Le virus du papillome humain s’impose aujourd’hui comme l’infection sexuellement transmissible la plus répandue à l’échelle mondiale. Contracté dès les premiers rapports sexuels, il concerne autant les hommes que les femmes. Si, dans la majorité des cas, le virus est éliminé naturellement par l’organisme, certaines variantes à haut risque peuvent évoluer vers des cancers, notamment celui du col de l’utérus, mais aussi d’autres atteintes génitales.
Face à cette menace silencieuse, la vaccination demeure l’arme la plus efficace. À Maurice, le ministère de la Santé préconise l’immunisation des jeunes âgés de 9 à 15 ans. Le Dr Fazil Khodaboccus rappelle que le programme national a démarré en 2016 dans les établissements scolaires, ciblant d’abord les filles de neuf ans avant d’être graduellement étendu.

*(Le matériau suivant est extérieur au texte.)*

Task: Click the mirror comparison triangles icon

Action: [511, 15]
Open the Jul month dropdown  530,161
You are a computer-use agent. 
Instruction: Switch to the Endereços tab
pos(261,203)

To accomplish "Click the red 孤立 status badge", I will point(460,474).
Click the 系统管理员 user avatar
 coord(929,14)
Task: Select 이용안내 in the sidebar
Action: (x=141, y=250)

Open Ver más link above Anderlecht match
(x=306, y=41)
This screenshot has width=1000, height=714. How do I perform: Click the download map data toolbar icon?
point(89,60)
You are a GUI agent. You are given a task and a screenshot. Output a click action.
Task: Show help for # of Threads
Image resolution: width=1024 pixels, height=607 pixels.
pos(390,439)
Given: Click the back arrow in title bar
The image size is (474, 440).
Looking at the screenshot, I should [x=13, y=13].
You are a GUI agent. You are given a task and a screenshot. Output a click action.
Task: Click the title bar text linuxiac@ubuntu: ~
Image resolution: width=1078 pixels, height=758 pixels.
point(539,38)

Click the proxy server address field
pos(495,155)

Suivant les recommandations de l’Organisation mondiale de la Santé, plus de 88 000 adolescentes ont déjà reçu le vaccin. Depuis 2024, les garçons sont également inclus dans cette stratégie préventive afin de limiter la circulation du virus et réduire, à long terme, les cancers associés.
Le Dr Khodaboccus indique qu’aucun effet indésirable n’a été signalé jusqu’ici après l’administration du vaccin, tandis que la campagne de vaccination se poursuit dans les établissements scolaires.